Here are some places you can start looking at.
They have a feature that allows users to upload photographs of ancestors. If distant branches of your family are using Ancestry.com, they may have uploaded photos you don’t have. It is a good idea to enter your ancestors’ names one by one and filter by entries that contain photographs. I found a lovely photograph of my great-grandmother’s maternal grandparents this way (I already had a photo of her paternal grandparents that belonged to her). Her mother was the youngest in the family, and the photo of the grandparents had passed down the line of the oldest child in the family. I was surprised and delighted to discover how much my great-grandmother resembled her maternal grandmother.
This is a website that hosts unidentified old family photographs that users upload. Users who recognize the people in the photographs have the option to publicly identify them. You can go on the site and search for photos of your ancestors using first and last names, or just surnames, and get a list of photographs other users have identified with those names. You can request photos of certain people be uploaded, and if anyone has the photo and sees your request, they may do it. You can also upload any unidentified old family photos you may have and hope someone out there can identify them for you.
Looking through old newspapers can often yield photographs of your ancestors. They may not have sat for professional portraits but may have had their photograph taken for a newspaper article. Looking at old newspaper websites like Newspapers.com, Archives.com, and GenealogyBank.com, and searching by first and last name (or just surname) can often produce miraculous results in the way of photographs. The only known photograph of one of my great-great-grandfathers was discovered this way, with a photo of him attached to his 1916 obituary. No branch of the family I’ve contacted in person or online has the original, and it appears to have disappeared from history. But, the photo existed once and was reproduced in the newspaper, where many of his descendants have now obtained it. Ancestry.com also has a collection of old newspapers that may have photographs in them, but their collection is more limited in scope than the other sites. Still, it is worth looking at them all to locate those elusive photos.

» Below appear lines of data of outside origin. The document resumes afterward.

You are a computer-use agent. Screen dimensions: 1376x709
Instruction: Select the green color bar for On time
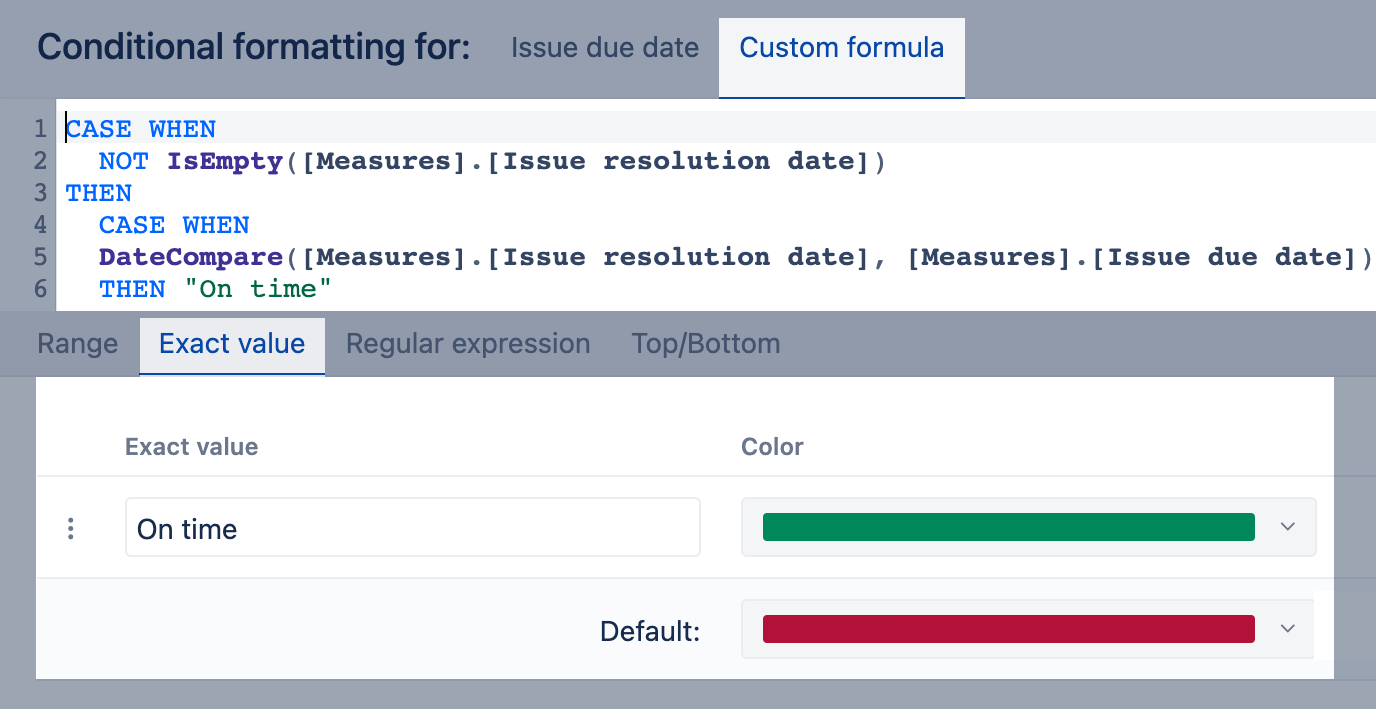[1008, 527]
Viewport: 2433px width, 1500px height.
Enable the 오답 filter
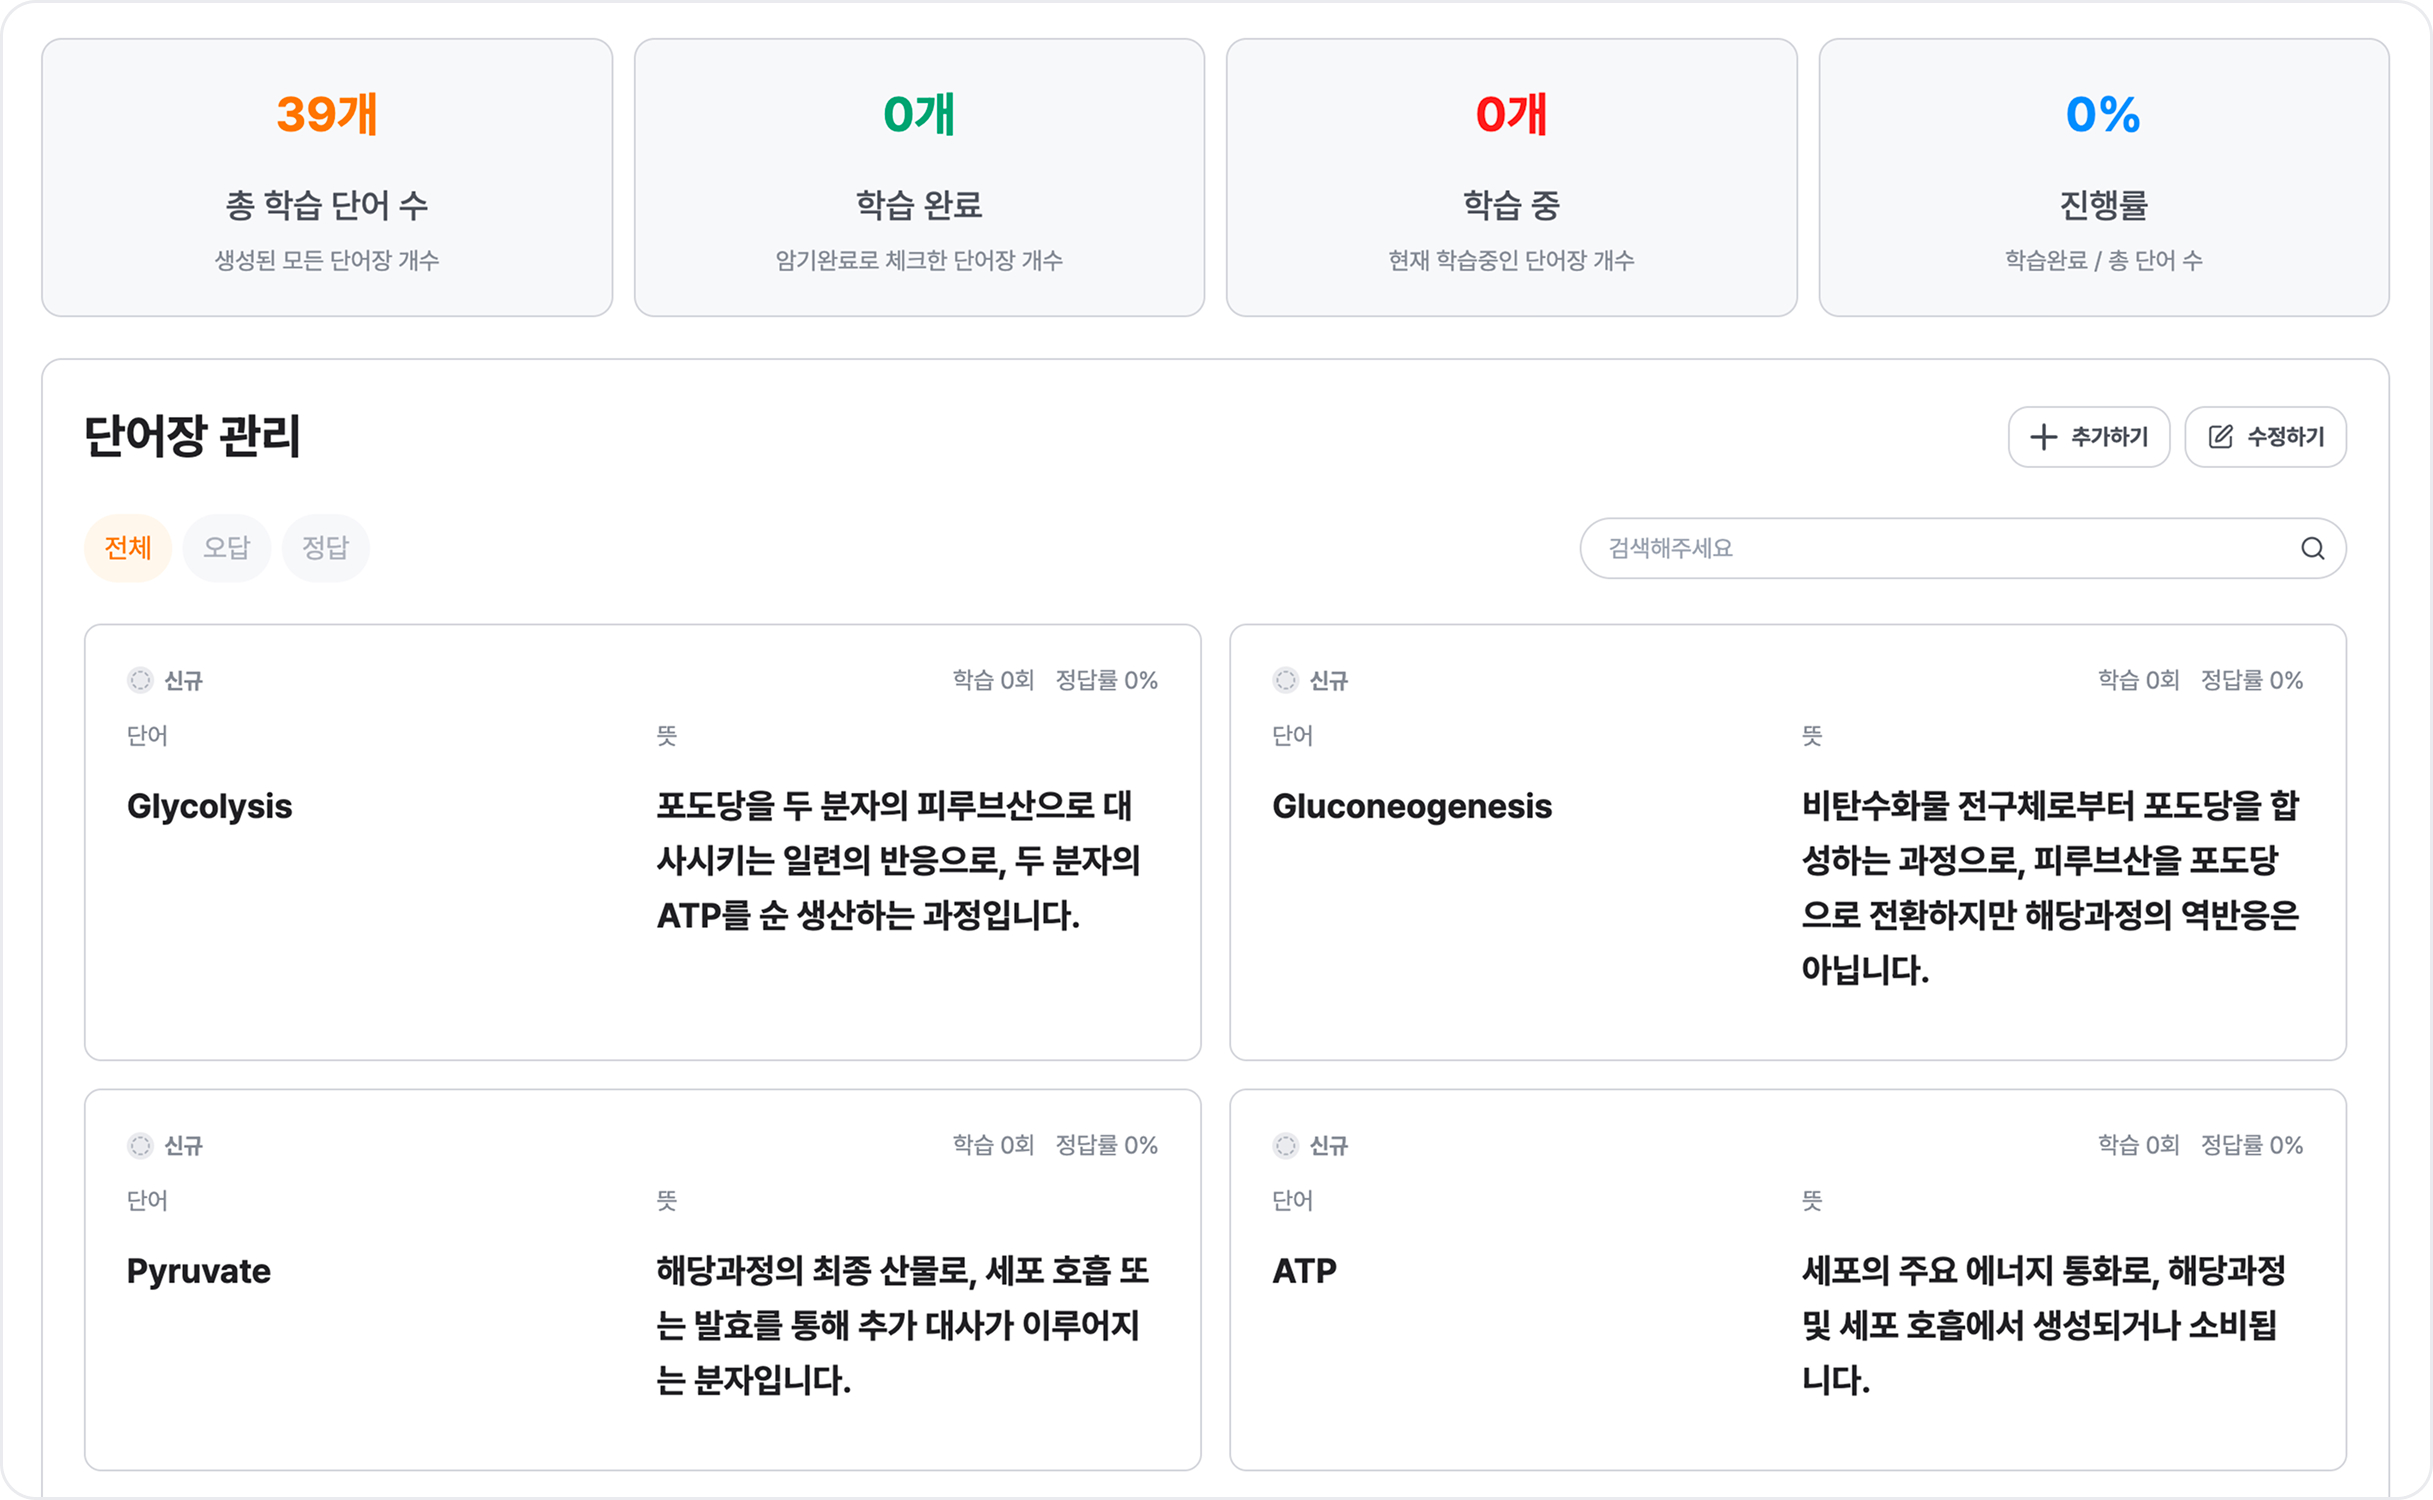pos(226,547)
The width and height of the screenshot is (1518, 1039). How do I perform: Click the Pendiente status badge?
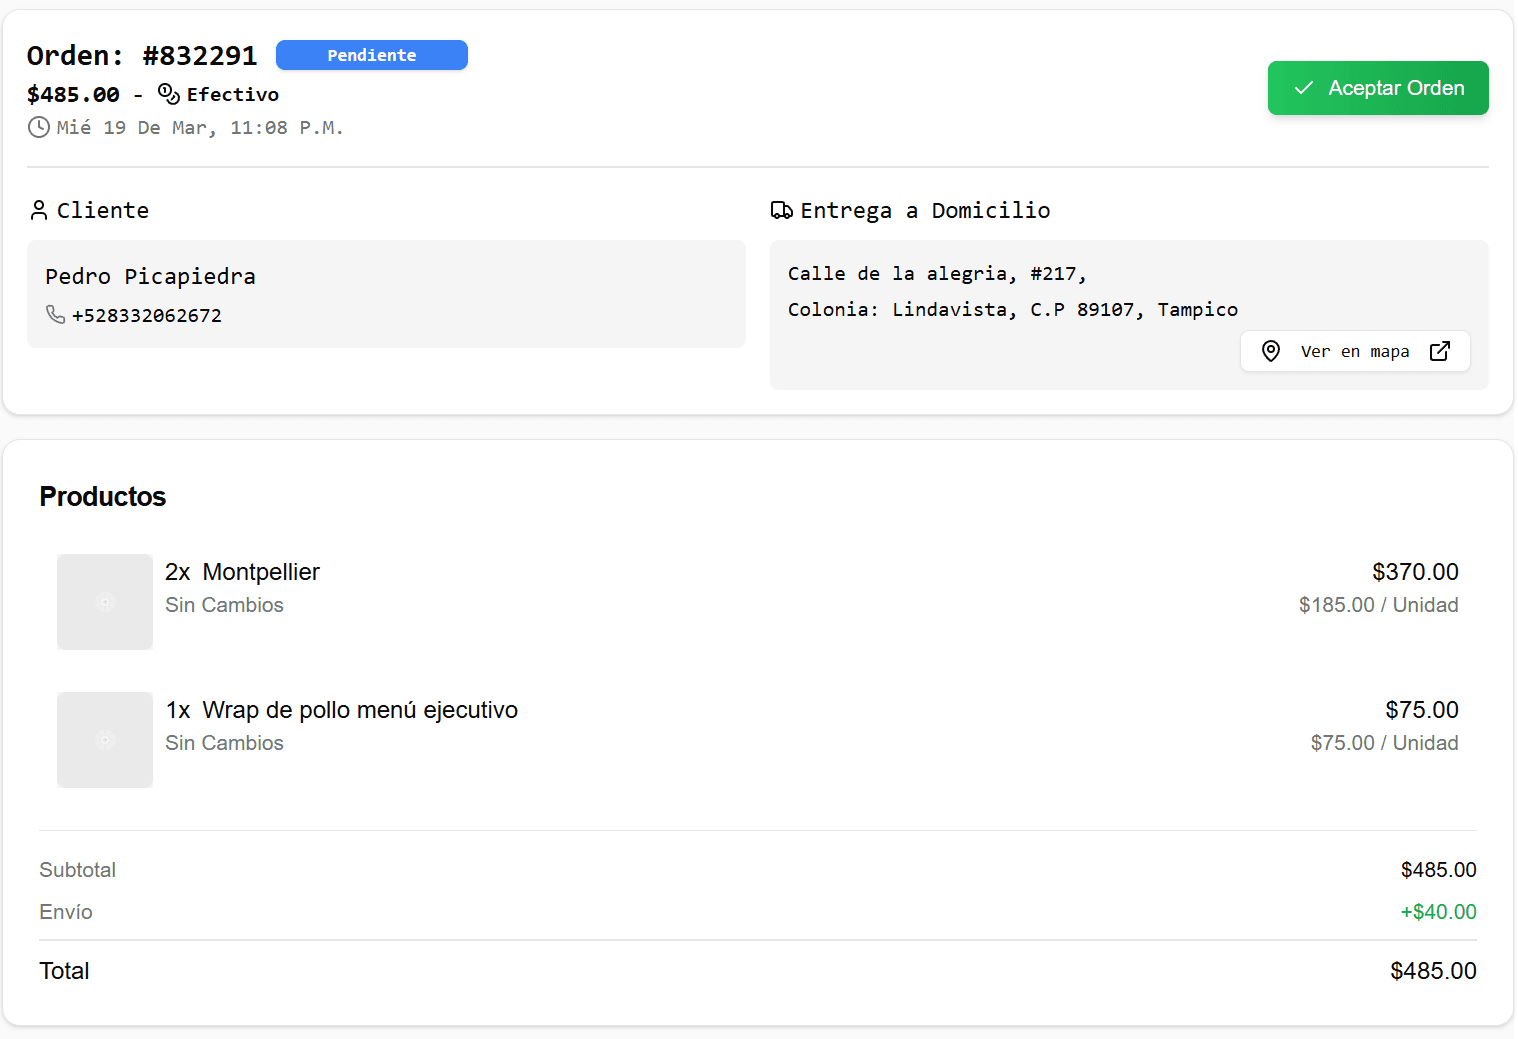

This one requires a little bit more research but is worth it for the photographic prize it may yield. Because photographs were so rare in the 1800s and early 1900s, it is possible that someone who had their photograph taken only had one done, and that is the only existing image of them. This made photographs precious to our ancestors, and they were often handed down in wills. I’ve seen numerous examples of this. Look at the old wills of your ancestors who lived within the age of photography, and see if they bequeathed any photos. If they did, and it was not to your direct line, then research the line the photograph was bequeathed to. Research them to the present, and contact them. They might not still have the photograph after a few generations, but they might, or know who does have it, and they might be willing to share a copy of it with you. To find genealogical gold like a photograph of a previously unseen ancestor, this is well worth doing. You know the photograph existed because of its mention in the will. Use your genealogical skills to track it into the present.